[Saved data entries]

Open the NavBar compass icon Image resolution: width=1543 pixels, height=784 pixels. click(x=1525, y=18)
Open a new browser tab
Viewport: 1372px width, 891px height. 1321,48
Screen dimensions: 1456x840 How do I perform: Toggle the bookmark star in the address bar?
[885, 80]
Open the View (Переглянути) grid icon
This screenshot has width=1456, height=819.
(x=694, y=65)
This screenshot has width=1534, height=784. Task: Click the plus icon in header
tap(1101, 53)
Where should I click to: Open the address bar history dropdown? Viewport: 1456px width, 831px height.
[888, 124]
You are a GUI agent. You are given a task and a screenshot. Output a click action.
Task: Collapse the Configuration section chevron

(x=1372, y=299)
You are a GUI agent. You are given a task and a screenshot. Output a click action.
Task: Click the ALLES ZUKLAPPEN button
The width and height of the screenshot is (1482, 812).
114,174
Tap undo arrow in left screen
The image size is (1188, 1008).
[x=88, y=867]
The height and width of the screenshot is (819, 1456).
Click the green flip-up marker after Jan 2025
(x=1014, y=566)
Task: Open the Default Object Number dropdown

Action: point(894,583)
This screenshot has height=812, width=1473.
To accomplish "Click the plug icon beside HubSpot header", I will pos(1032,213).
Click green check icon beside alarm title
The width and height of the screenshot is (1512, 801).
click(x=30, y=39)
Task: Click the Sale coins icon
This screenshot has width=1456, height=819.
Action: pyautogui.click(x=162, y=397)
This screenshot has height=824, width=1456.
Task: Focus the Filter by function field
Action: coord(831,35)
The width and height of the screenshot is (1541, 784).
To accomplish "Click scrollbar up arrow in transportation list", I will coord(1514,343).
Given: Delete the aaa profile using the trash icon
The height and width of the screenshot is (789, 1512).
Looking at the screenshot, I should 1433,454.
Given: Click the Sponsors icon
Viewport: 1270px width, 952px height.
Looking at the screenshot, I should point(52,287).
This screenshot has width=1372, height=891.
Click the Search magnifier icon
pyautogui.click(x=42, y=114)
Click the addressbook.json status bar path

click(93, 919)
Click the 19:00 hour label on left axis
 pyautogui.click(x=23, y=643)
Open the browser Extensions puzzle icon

TASK OBJECTIVE
Write out all of the records above exactly as they appear.

WORKED SOLUTION
Open the NavBar compass icon Image resolution: width=1543 pixels, height=784 pixels. click(x=1525, y=18)
Open a new browser tab
Viewport: 1372px width, 891px height. 1321,48
Screen dimensions: 1456x840 How do I perform: Toggle the bookmark star in the address bar?
[885, 80]
Open the View (Переглянути) grid icon
This screenshot has width=1456, height=819.
(x=694, y=65)
This screenshot has width=1534, height=784. Task: Click the plus icon in header
tap(1101, 53)
Where should I click to: Open the address bar history dropdown? Viewport: 1456px width, 831px height.
[888, 124]
You are a GUI agent. You are given a task and a screenshot. Output a click action.
Task: Collapse the Configuration section chevron

(x=1372, y=299)
You are a GUI agent. You are given a task and a screenshot. Output a click action.
Task: Click the ALLES ZUKLAPPEN button
The width and height of the screenshot is (1482, 812).
114,174
Tap undo arrow in left screen
The image size is (1188, 1008).
[x=88, y=867]
The height and width of the screenshot is (819, 1456).
Click the green flip-up marker after Jan 2025
(x=1014, y=566)
Task: Open the Default Object Number dropdown

Action: point(894,583)
This screenshot has height=812, width=1473.
To accomplish "Click the plug icon beside HubSpot header", I will pos(1032,213).
Click green check icon beside alarm title
The width and height of the screenshot is (1512, 801).
click(x=30, y=39)
Task: Click the Sale coins icon
This screenshot has width=1456, height=819.
Action: pyautogui.click(x=162, y=397)
This screenshot has height=824, width=1456.
Task: Focus the Filter by function field
Action: coord(831,35)
The width and height of the screenshot is (1541, 784).
To accomplish "Click scrollbar up arrow in transportation list", I will coord(1514,343).
Given: Delete the aaa profile using the trash icon
The height and width of the screenshot is (789, 1512).
Looking at the screenshot, I should 1433,454.
Given: Click the Sponsors icon
Viewport: 1270px width, 952px height.
Looking at the screenshot, I should point(52,287).
This screenshot has width=1372, height=891.
Click the Search magnifier icon
pyautogui.click(x=42, y=114)
Click the addressbook.json status bar path

click(93, 919)
Click the 19:00 hour label on left axis
 pyautogui.click(x=23, y=643)
Open the browser Extensions puzzle icon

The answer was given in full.